The one you show up in needs to make it around the track, day in, day
out. Maybe for 19 days of racing. Before that, if you’re silly enough to be a
Challenger, it needs to make it around the track for a couple months of
exhibition sailing. This requirement drove Emirates Team New Zealand to make a
few choices that Oracle could afford to fly closer to the sun about. None of
this is news, it can just be good to keep in mind.
Backing up, Oracle’s head start in design IP of winged multihulls was
measured in years. Some decisions each team needed to make about their AC72,
fundamental ones about the structural topology, about load cases, about balance,
those needed to be made so far in advance it’s closer to throwing a dart.
Oracle, with their experience with USA17, was able to sneak the dart board quite
a bit closer before throwing. Pardon? You say this has nothing to do with
deciding whether ETNZ choked in the America’s Cup? You are entitled to your
opinion, this is mine remember. This head start is one BMW Oracle had earned by
winning the 2010 America’s Cup. The history of intrigue about Defender
deck-stacking is riveting. It doesn’t fit here. Everyone who signs up for the
contest knows that is part of it. It always will be. When they tell you it isn’t
anymore, be sure to be skeptical. It makes no sense for that part of the contest
to disappear. There are other contests for people who don’t like to compete
against a stacked deck. Perhaps that is what makes winning the America’s Cup so
astonishing.
I will now digress, significantly. Trust me, there’s a point. Sometime in the training leading up to the 2007 America’s Cup, we were out two boat testing in 84 and 92. One sunny day, Alinghi had to cut their sailing short – they had broken a rudder, it appeared and was later confirmed. For a brief moment, there was an obvious, and perhaps justifiable, feeling of superiority – we were training, they were towing in. I am guessing that they generated information from that breakage, which allowed them to build the next rudder to finer tolerances, driven by a better understanding of the actual use cases. If they never broke a rudder, that gain would have remained theoretical. We didn’t break much of anything, ever, during the whole campaign. This was a wise strategy for many reasons. We had a good showing in the final, we were the better prepared racing team, started better, and sailed well. They were a bit faster, a little aero here, a fraction more weight in the bulb there. It doesn’t take much of an edge, just an edge.
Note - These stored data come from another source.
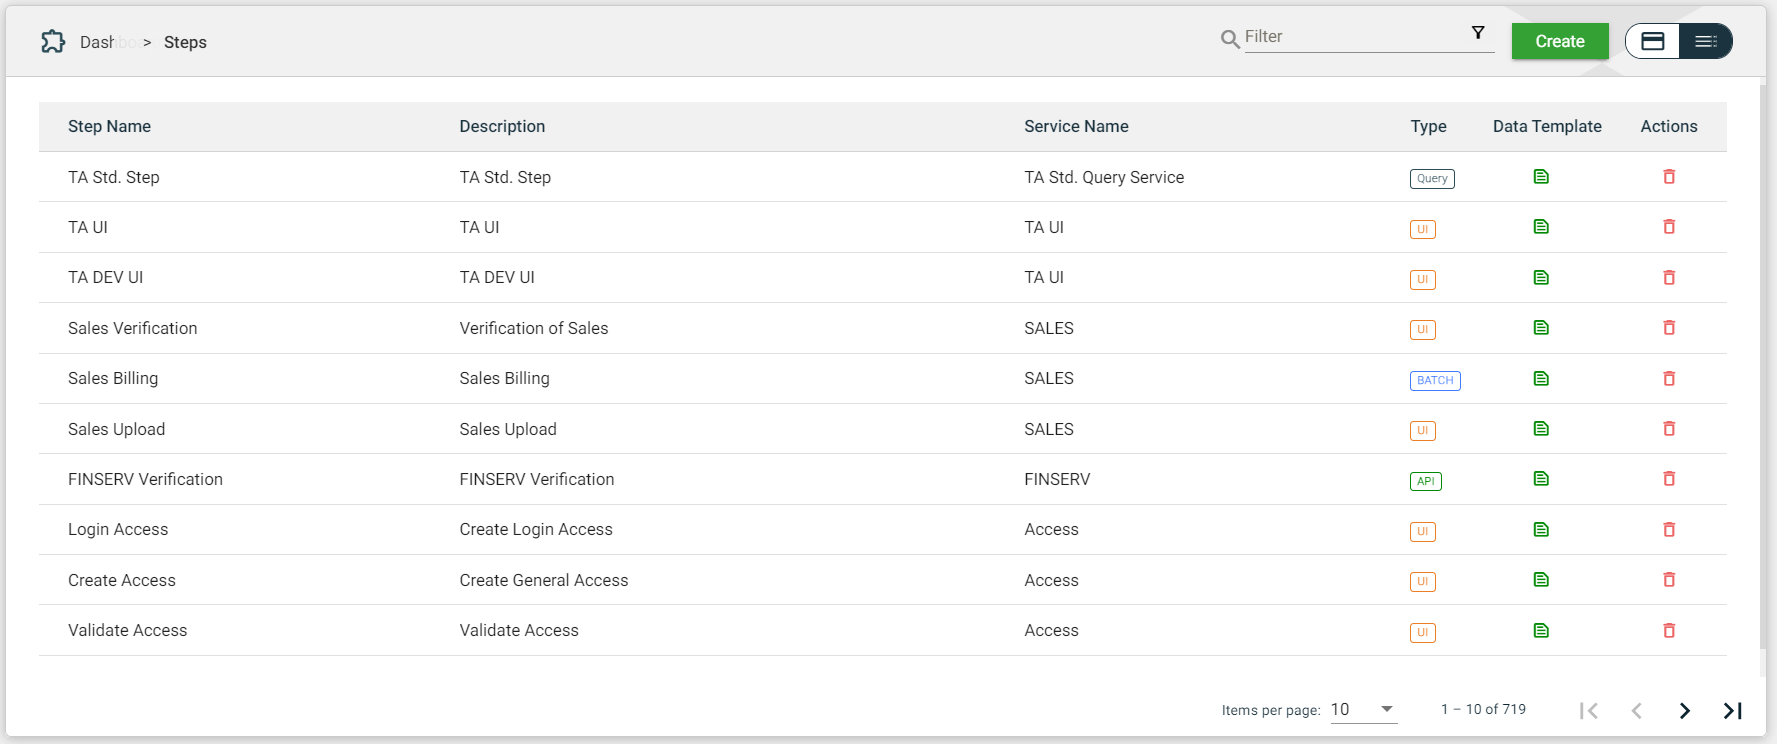Image resolution: width=1777 pixels, height=744 pixels.
Task: Delete the Validate Access step
Action: click(x=1668, y=631)
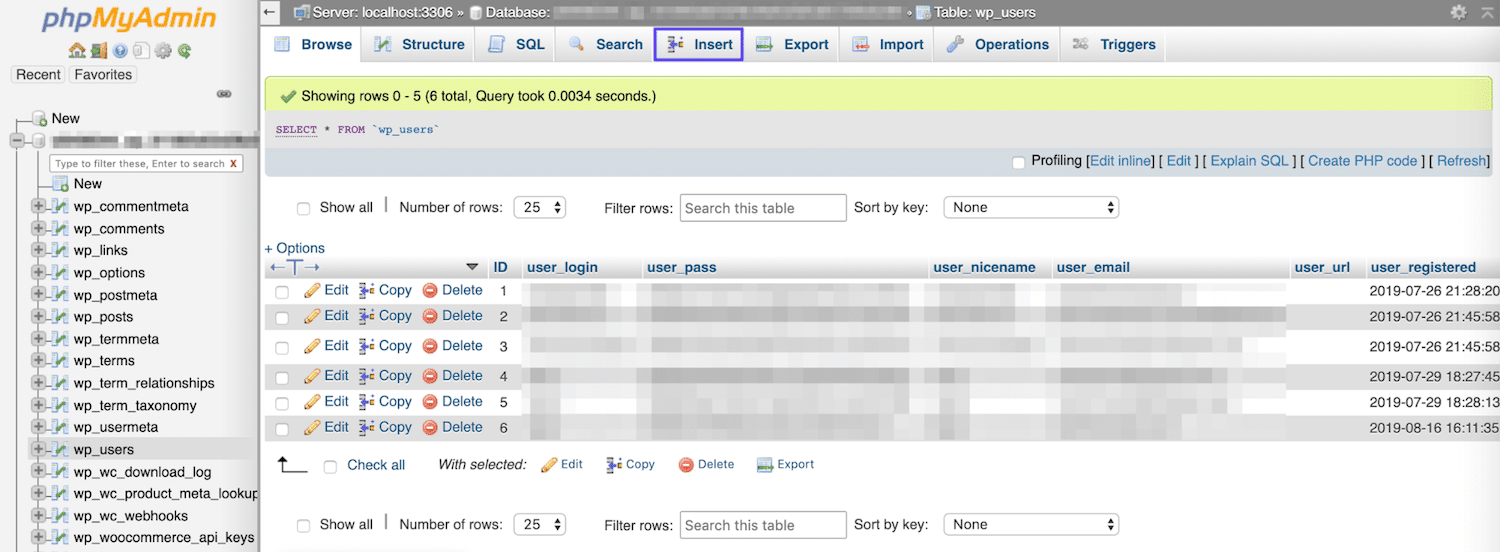The image size is (1500, 552).
Task: Open the top Sort by key dropdown
Action: [1030, 208]
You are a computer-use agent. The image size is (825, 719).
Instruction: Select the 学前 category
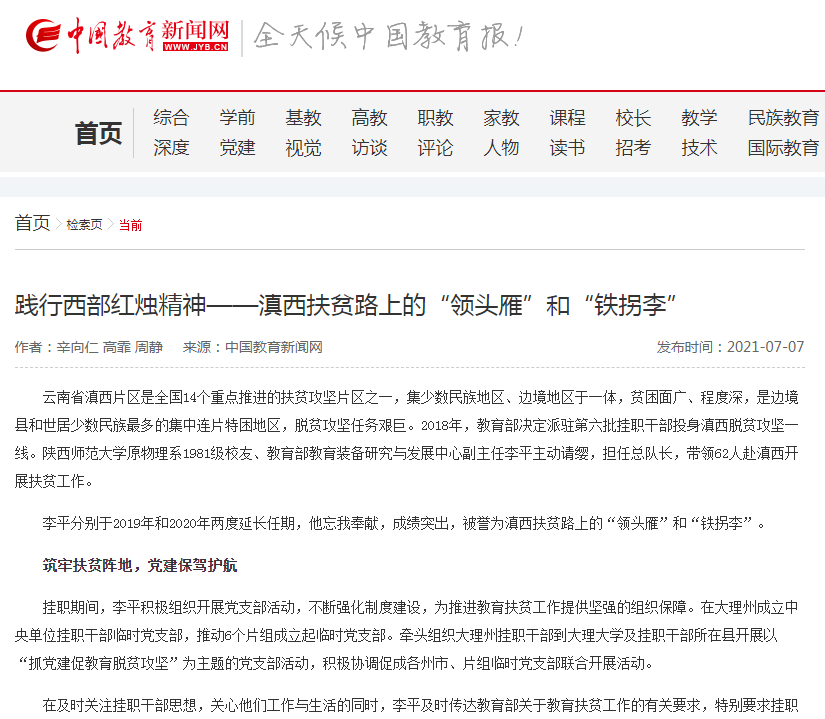click(x=236, y=117)
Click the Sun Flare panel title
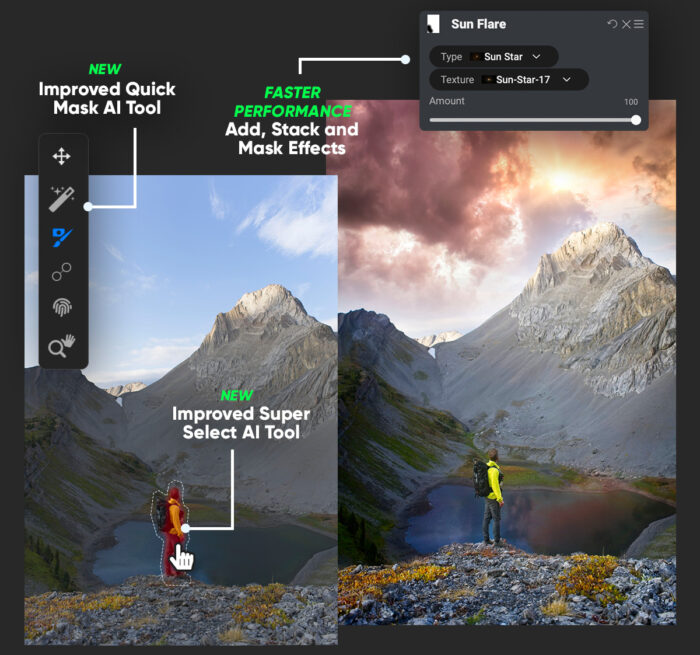Viewport: 700px width, 655px height. coord(478,24)

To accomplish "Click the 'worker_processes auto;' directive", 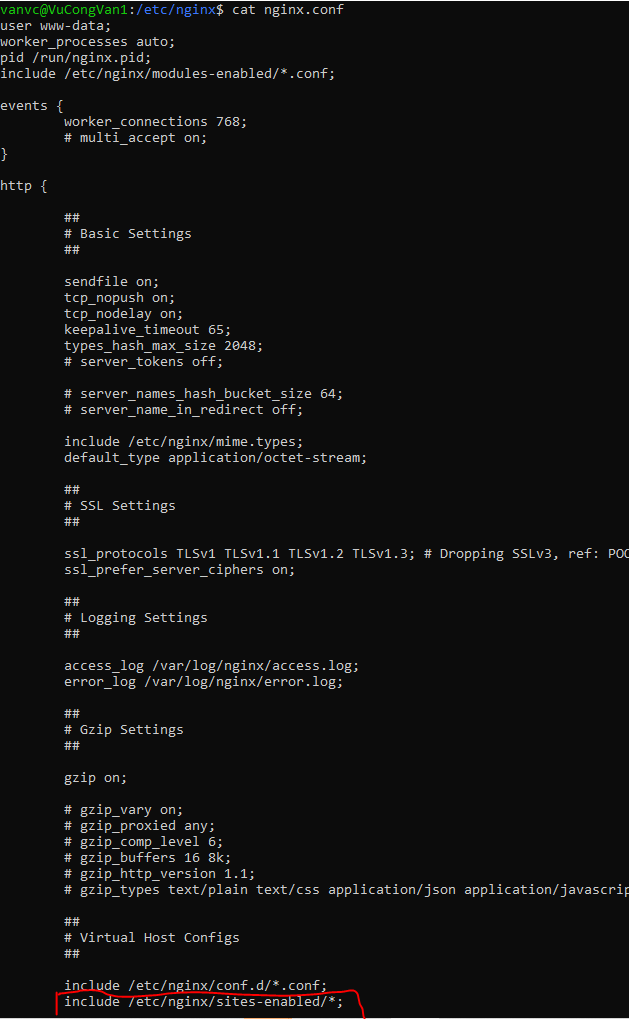I will 88,41.
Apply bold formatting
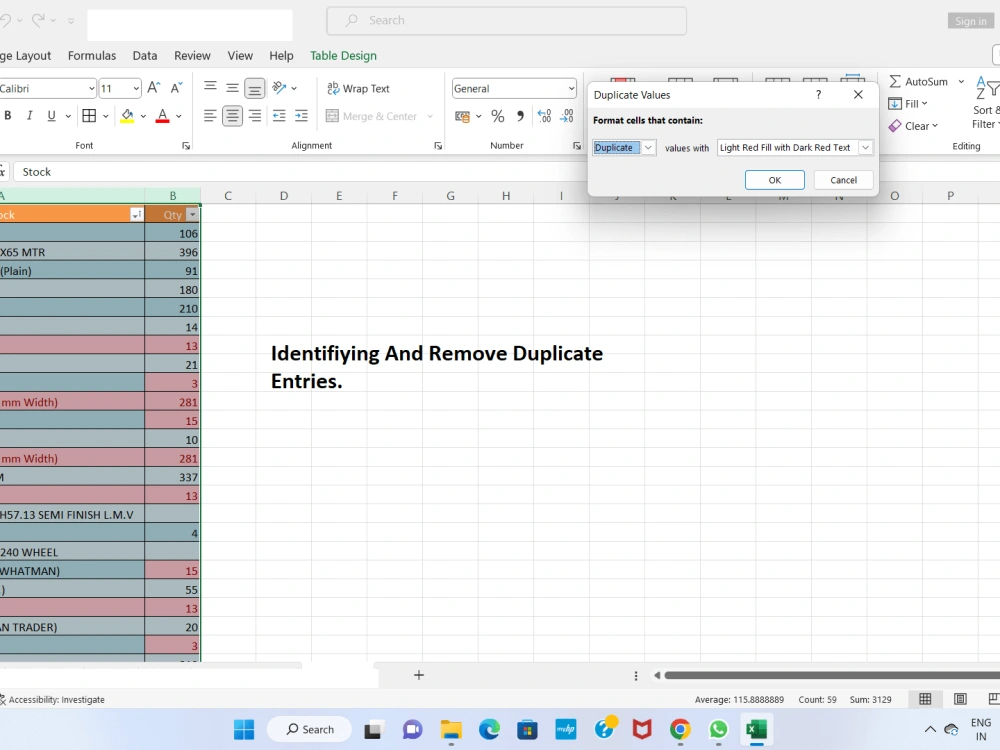The width and height of the screenshot is (1000, 750). 9,116
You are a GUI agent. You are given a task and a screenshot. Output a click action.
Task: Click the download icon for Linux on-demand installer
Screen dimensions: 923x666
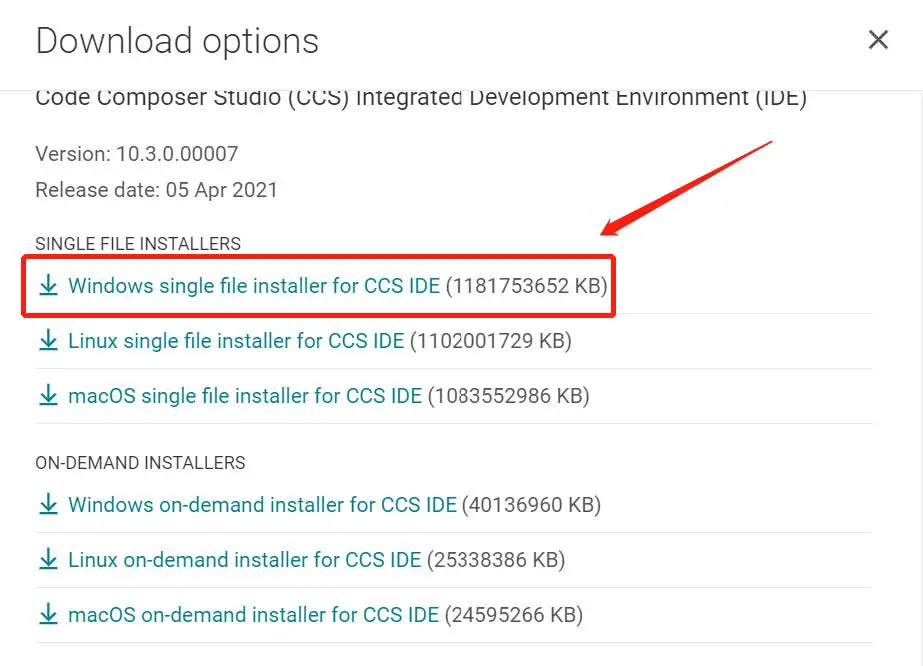47,560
Maybe we should have broken more things you say? The problem was the
same then as it was in September. We had to prevail in the Louis Vuitton before
having a crack at the finals. So we had to be able to race, and we had to be
able to train.
Fast forward to more recent times. Emirates Team New Zealand invented stable flight, invented the foiling catamaran gybe, and got to within a home stretch reach of winning the 2013 America’s Cup. In spite of all the vagaries, chicanes, and shenanigans of the contest. It is difficult to imagine getting any closer without prevailing. Then, just in time, Oracle Team USA dug themselves out of a remarkably deep hole of various adversities. Did Oracle Team USA choke? Not exactly. Did Emirates Team New Zealand? No, they didn’t. Even a simple plane crash is unlikely to have one, root cause. Everything leading up to it occurs in a context. Boiling the final few races down to isolated binary events which can be analyzed in terms of right/wrong, good/bad, win/choke, is not what the America’s Cup is about. We love it so much, because it gives us the powerful illusion that it is.